Telekom in Bonn: Klage gegen "Regulierungsferien"
ddp

Telekom in Bonn: Klage gegen "Regulierungsferien"


Brüssel - Schwere Schlappe für die Bundesregierung und die Deutsche Telekom: Der Europäische Gerichtshof (EuGH) kippte am Donnerstag den zeitweisen Schutz der Telekom beim Aufbau eines schnelleren Datennetzes vor anderen Konkurrenten.

Der Bund ist größter Anteilseigner an dem Ex-Monopolisten. Nach Firmenangaben kostet der Ausbau der schneller Datenverbindungen in den kommenden 10 bis 15 Jahren bis zu 50 Milliarden Euro. Für die Verbraucher ändert sich zunächst dennoch nichts beim Angebot für schnelle Internetzugänge.

Der EuGH kann Deutschland nicht zu direkten Änderungen an nationalen Gesetzen zwingen. Sollte Deutschland jedoch nicht auf das Urteil reagieren, kann die EU-Kommission erneut Klage erheben. Am Ende eines zweiten Prozesses drohen Deutschland horrende Buß- oder Zwangsgelder in Millionenhöhe.

Die Telekom reagierte gelassen auf die Entscheidung. Das Urteil habe wenig praktische Relevanz, da der entsprechende Passus des Telekommunikationsgesetz (TKG) in der Regulierungspraxis bislang gar nicht angewendet worden sei, hieß es. Der Konzern habe sein VDSL-Netz bereits auf der Basis eines kommerziellen Angebots geöffnet und mit seinen Wettbewerbern entsprechende Verträge abgeschlossen.

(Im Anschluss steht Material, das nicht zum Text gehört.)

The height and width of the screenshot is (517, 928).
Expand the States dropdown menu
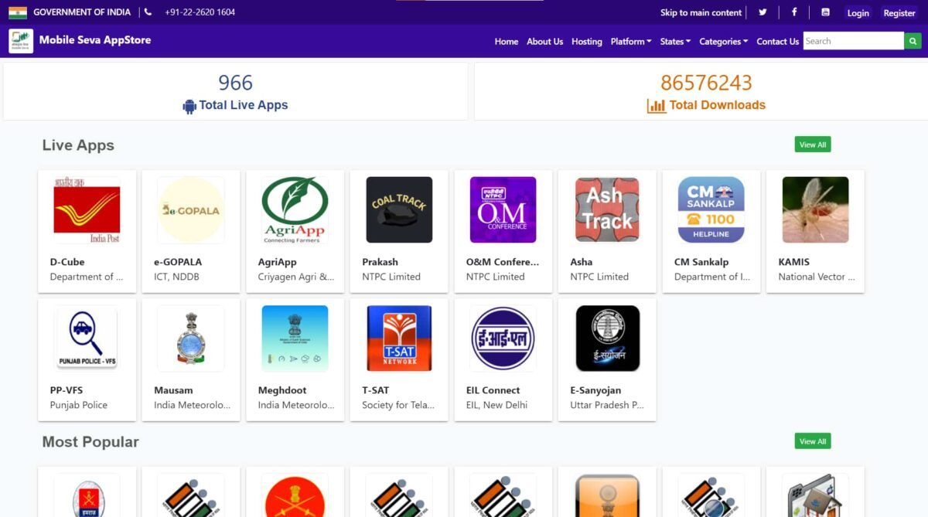675,42
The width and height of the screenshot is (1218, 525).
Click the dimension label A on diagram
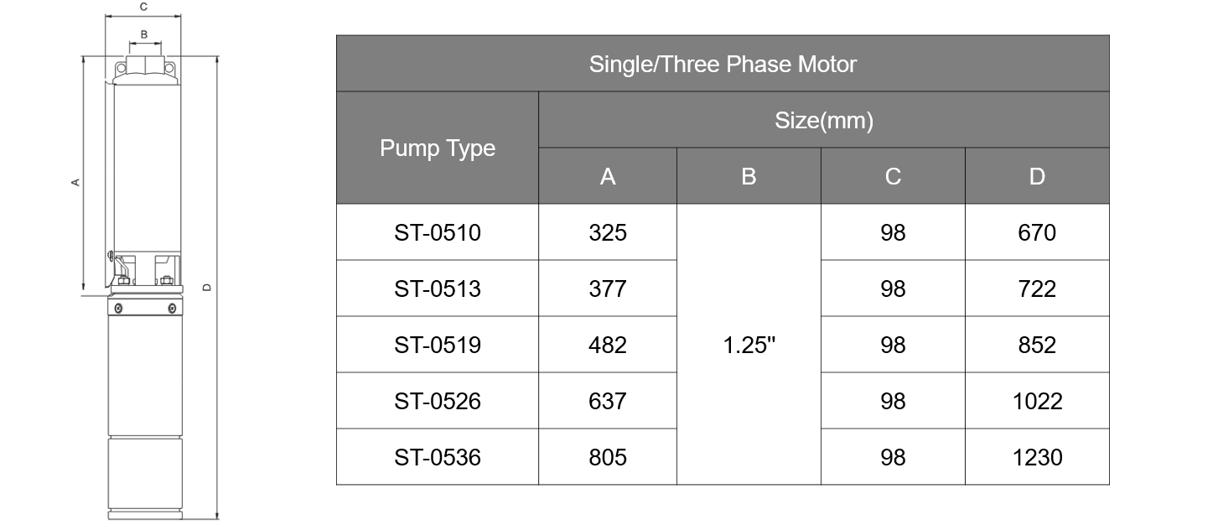coord(75,181)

Der Verband der Anbieter von Telekommunikations- und Mehrwertdiensten (VATM) sprach von einem "positiven Signal für den Wettbewerb auf dem deutschen Telekommunikationsmarkt und damit auch für die Verbraucher". "Gesetzlich verordnete Regulierungsferien verzögern in der Praxis den Netzausbau, verringern die ökonomisch sinnvolle Netzauslastung und dienen allein kurzfristigen strategischen Zielen von marktbeherrschenden Unternehmen", erklärte VATM-Geschäftsführer Jürgen Grützner.

Eingeschränkter Wettbewerb unzulässig

Die EU-Kommission hatte 2007 in Luxemburg vor dem EuGH gegen diese sogenannten "Regulierungsferien" im TKG geklagt. Die Richter gaben den europäischen Wettbewerbshütern nun Recht. Das von der Bundesregierung geänderte TKG schränke den deutschen Wettbewerbshüter, die Bundesnetzagentur, bei der Aufsicht über den neuen Markt ein. Das sei unzulässig.

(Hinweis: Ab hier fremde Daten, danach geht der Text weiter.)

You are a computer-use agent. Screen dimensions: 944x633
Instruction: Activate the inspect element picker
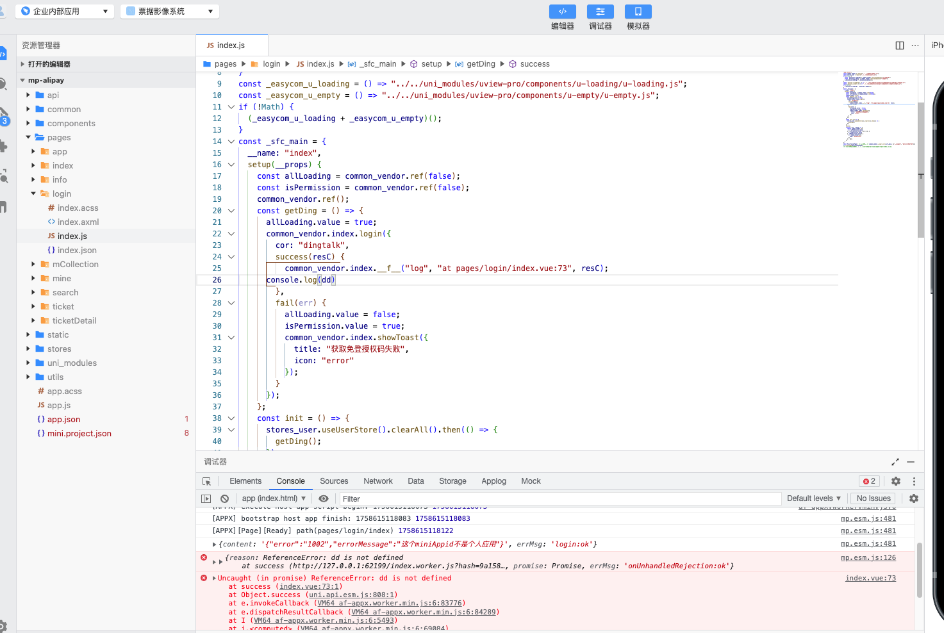tap(206, 481)
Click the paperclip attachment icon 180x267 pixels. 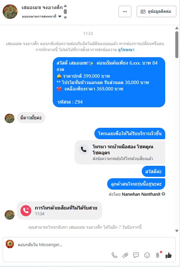(x=125, y=255)
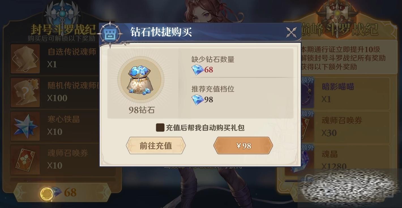Viewport: 402px width, 208px height.
Task: Click the 68 diamond purchase button
Action: click(62, 192)
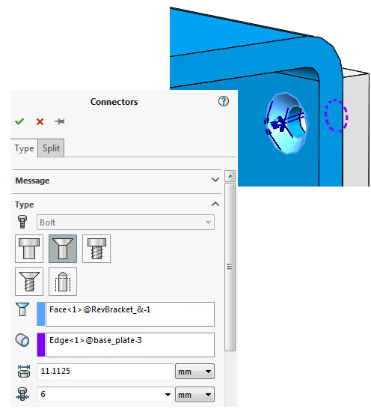Viewport: 371px width, 412px height.
Task: Open help with the question mark icon
Action: click(224, 101)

In ihrer Begründung stellten die Richter weiter fest, die seit Februar 2007 gültige Gesetzesänderungen schreiben der Bundesnetzagentur vor, den Breitbandsektor grundsätzlich erst einmal nicht zu regulieren. Die Deutsche Telekom kann also nicht gezwungen werden, ihre Netze für die Konkurrenz zu öffnen.

Einen solchen "Grundsatz der Nichtregulierung" sehe die entsprechende EU-Rahmenrichtlinie aber nicht vor. Diese Richtlinie gilt in allen 27 EU-Staaten und schreibt fest, dass die Aufsicht in den Händen nationaler Regulierungsbehörden liegt und nicht beim Gesetzgeber.

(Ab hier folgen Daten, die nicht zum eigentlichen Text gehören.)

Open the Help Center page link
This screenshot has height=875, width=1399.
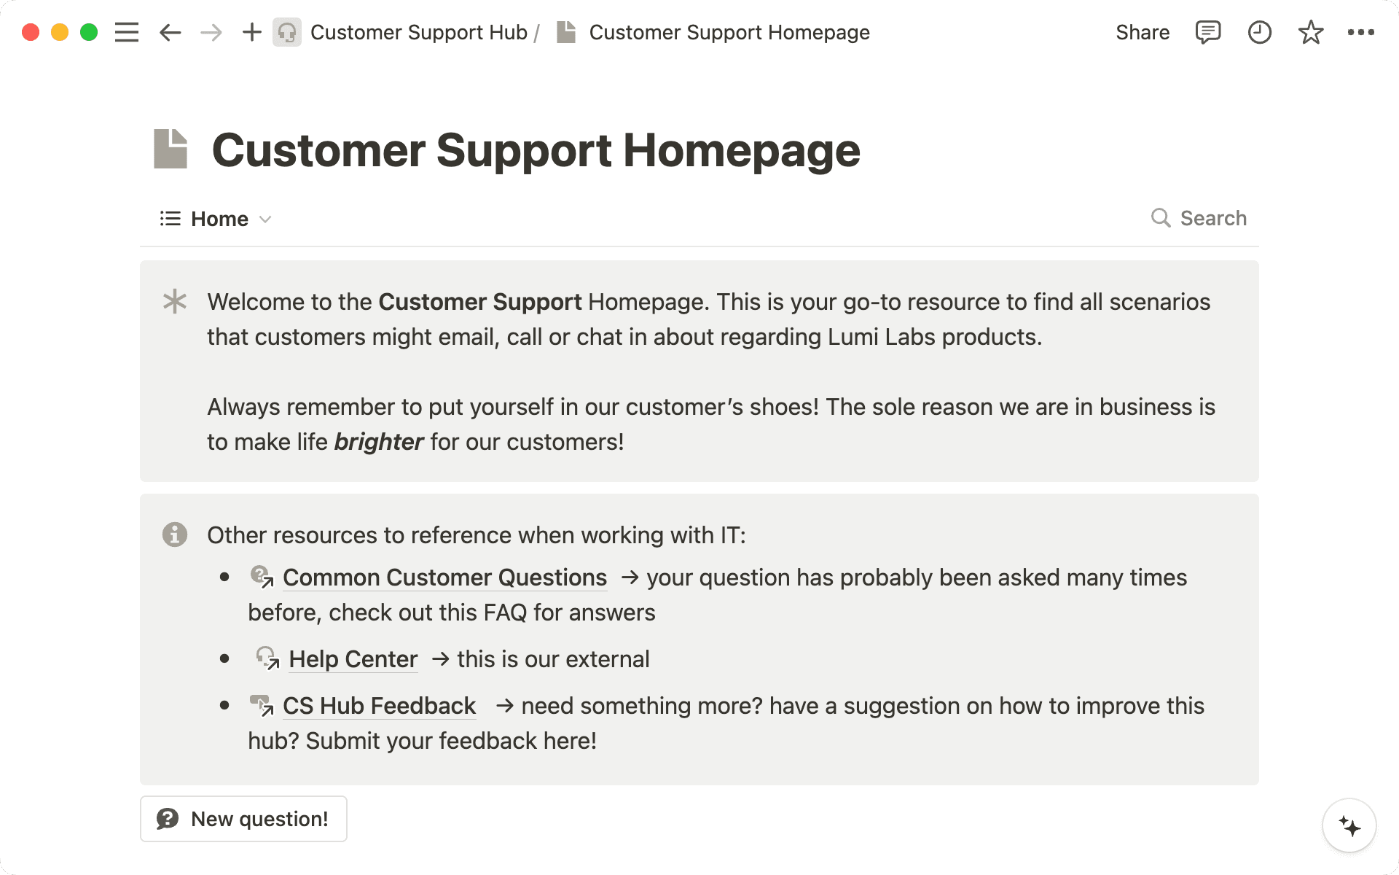(x=353, y=659)
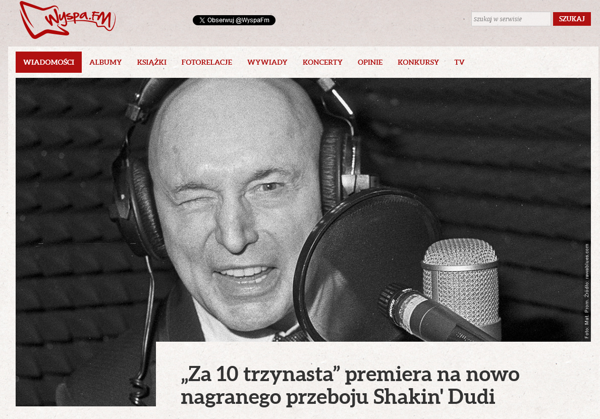Open the KONKURSY menu item
This screenshot has height=419, width=600.
[418, 62]
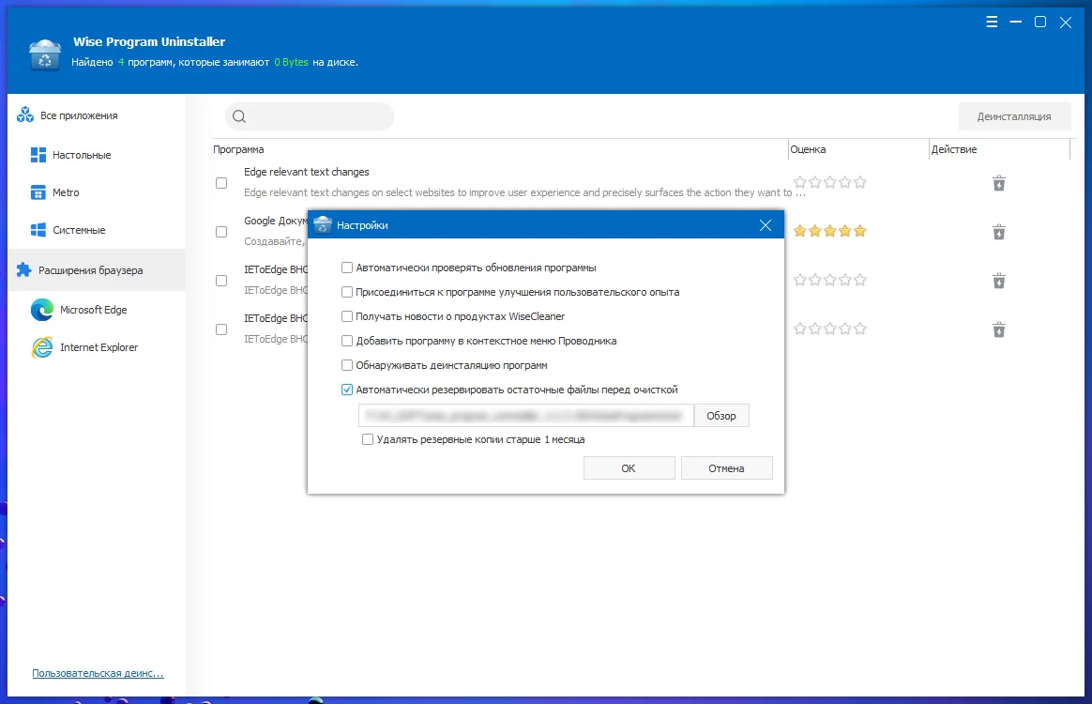The width and height of the screenshot is (1092, 704).
Task: Enable Автоматически проверять обновления программы checkbox
Action: click(347, 268)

Außerdem schreibe das TKG der Bundesnetzagentur vor, bei ihren Entscheidungen in erster Linie die Förderung von Investitionen und Innovationen in die Infrastruktur zu berücksichtigen. Das Ziel, Verbrauchern größtmögliche Vorteile in Bezug auf Auswahl, Preise und Qualität erhalten, trete so in den Hintergrund, bemängelten die Richter. Damit nehme das TKG eine Abwägung dieser Ziele vor - das stehe der Regulierungsbehörde aber nach den EU-Richtlinien zu.